Adieu petit hérisson de Ginko

par 04/11/2024

Quelques chanceux habitants de Ginko l'ont aperçu cet été, se faufilant entre les herbes du parc Bühler. Ce soir d’octobre, au beau milieu du trottoir de l’avenue Marcel Dassault, un autre (?) hérisson, cette fois sans vie.

Adieu petit hérisson de Ginko


Le hérisson d'Europe est en voie d'extinction © Image de erik-karits-2093459 sur Freepik

Rares sont les passants qui prêtent attention au minuscule cadavre. Tout un symbole d’un effondrement silencieux de la biodiversité qui se déroule sous nos yeux tandis que nous regardons ailleurs, "droit vers l'objectif", absorbés par le quotidien.

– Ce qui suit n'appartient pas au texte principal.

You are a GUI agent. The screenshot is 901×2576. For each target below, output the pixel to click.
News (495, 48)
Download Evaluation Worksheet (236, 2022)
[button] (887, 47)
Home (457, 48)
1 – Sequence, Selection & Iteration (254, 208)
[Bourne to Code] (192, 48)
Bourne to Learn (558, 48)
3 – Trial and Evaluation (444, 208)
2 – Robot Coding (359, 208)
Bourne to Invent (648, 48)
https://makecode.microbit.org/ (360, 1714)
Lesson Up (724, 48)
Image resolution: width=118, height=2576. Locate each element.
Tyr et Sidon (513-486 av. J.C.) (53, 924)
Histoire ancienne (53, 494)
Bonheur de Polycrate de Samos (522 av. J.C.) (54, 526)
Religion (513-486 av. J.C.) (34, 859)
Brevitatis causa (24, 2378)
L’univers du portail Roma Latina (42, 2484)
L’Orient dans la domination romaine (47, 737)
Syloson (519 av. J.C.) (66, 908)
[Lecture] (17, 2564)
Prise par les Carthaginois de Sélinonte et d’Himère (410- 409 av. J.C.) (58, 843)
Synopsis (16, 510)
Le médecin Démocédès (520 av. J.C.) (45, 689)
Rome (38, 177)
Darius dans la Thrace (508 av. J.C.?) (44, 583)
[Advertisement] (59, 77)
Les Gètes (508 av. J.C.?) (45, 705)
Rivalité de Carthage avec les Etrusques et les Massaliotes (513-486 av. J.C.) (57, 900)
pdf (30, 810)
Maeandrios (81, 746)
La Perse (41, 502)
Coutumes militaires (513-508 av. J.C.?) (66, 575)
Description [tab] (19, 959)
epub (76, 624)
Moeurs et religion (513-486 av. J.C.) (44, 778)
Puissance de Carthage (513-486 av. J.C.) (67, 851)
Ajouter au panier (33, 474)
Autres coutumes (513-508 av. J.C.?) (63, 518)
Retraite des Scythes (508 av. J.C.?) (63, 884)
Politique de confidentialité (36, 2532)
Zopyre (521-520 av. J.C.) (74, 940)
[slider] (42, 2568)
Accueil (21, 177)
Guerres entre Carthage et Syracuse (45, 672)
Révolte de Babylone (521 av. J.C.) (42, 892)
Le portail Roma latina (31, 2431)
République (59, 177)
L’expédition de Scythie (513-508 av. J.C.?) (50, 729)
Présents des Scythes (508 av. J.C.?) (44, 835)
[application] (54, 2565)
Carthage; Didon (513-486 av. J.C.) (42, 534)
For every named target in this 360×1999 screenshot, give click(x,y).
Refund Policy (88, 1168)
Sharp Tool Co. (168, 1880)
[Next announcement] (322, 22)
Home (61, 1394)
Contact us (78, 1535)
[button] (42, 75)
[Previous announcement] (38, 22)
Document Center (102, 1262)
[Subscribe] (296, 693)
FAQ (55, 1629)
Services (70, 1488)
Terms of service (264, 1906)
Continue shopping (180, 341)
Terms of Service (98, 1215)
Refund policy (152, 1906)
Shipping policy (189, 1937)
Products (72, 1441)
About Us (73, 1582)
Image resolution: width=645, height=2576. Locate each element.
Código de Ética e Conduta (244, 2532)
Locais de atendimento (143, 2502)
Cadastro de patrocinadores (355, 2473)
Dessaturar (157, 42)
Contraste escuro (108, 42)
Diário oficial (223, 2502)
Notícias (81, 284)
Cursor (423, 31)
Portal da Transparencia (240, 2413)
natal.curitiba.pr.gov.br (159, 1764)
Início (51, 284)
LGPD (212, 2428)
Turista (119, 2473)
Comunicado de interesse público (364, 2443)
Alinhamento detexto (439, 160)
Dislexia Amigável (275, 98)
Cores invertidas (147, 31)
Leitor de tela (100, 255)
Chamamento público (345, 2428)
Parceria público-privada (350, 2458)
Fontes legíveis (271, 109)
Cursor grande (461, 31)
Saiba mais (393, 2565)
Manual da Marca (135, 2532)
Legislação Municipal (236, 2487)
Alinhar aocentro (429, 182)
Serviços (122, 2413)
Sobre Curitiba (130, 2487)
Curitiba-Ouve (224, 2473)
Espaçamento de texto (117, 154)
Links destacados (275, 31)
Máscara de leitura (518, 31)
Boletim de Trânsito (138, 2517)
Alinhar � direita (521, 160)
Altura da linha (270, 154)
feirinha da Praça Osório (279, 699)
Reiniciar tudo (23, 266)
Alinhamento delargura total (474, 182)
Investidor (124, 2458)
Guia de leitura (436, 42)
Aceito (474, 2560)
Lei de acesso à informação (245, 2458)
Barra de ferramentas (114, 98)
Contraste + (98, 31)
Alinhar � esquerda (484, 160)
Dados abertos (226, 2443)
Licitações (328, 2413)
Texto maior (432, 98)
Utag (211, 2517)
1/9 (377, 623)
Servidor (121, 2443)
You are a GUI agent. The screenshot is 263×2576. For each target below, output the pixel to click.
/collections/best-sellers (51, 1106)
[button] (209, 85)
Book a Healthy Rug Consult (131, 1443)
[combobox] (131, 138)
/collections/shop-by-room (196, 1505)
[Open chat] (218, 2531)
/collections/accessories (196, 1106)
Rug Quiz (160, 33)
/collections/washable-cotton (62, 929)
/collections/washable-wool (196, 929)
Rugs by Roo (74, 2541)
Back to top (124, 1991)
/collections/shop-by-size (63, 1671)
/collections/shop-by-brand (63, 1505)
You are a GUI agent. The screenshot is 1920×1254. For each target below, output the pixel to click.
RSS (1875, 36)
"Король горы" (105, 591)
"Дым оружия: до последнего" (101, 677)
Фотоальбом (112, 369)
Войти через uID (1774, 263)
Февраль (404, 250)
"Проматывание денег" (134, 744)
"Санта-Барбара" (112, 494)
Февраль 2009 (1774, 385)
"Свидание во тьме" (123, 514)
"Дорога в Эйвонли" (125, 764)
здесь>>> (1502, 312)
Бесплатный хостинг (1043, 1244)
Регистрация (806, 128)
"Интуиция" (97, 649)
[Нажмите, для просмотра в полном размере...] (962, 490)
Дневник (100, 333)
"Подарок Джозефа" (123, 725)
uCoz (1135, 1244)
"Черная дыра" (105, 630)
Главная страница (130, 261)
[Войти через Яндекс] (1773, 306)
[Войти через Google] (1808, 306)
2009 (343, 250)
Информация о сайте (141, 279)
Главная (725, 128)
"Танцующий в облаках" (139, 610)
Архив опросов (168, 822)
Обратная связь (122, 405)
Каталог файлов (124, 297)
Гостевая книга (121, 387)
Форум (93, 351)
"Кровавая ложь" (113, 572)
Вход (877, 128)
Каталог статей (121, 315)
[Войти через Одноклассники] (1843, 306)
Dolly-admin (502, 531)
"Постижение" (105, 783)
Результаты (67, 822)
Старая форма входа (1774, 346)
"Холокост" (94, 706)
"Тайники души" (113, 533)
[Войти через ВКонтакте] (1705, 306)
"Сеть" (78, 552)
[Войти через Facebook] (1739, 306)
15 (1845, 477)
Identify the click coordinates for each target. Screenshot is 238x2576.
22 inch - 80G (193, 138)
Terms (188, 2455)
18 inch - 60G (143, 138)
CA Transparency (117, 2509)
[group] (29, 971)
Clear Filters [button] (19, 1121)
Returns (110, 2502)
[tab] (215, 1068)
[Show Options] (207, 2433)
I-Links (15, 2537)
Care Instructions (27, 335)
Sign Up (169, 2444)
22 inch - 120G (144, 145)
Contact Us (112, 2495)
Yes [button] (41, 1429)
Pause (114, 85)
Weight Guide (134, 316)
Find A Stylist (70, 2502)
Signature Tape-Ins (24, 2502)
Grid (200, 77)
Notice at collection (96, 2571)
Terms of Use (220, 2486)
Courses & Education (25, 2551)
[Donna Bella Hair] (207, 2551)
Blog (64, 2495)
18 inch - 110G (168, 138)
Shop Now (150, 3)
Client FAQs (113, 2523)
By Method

Et pourtant, depuis le lundi 28 octobre, le hérisson d'Europe, moins spectaculaire que le rhinocéros blanc et moins médiatisé que la tortue des Galápagos, est  « quasi menacé » d’extinction selon  la liste rouge actualisée publiée  à Cali, en Colombie, lors de la COP16 sur la biodiversité. Victime de la circulation, de l'urbanisation qui grignote son habitat naturel, et du réchauffement climatique qui perturbe son cycle de vie, il disparaît. Chaque petite mort, comme celle-ci, raconte la même histoire : celle d'une nature qui recule, et d'un monde sauvage qui peine à cohabiter avec nous.

Facteur humain

Pourquoi ce hérisson est-il mort sur le trottoir d’un quartier écologique « en lien avec la nature » ? Était-il désorienté par le bruit des travaux du Petit Tour du Lac, dont l'objectif déclaré est pourtant de préserver la biodiversité ? Avait-il été écrasé par un cycliste inattentif ? Un scooter ? Une trottinette ?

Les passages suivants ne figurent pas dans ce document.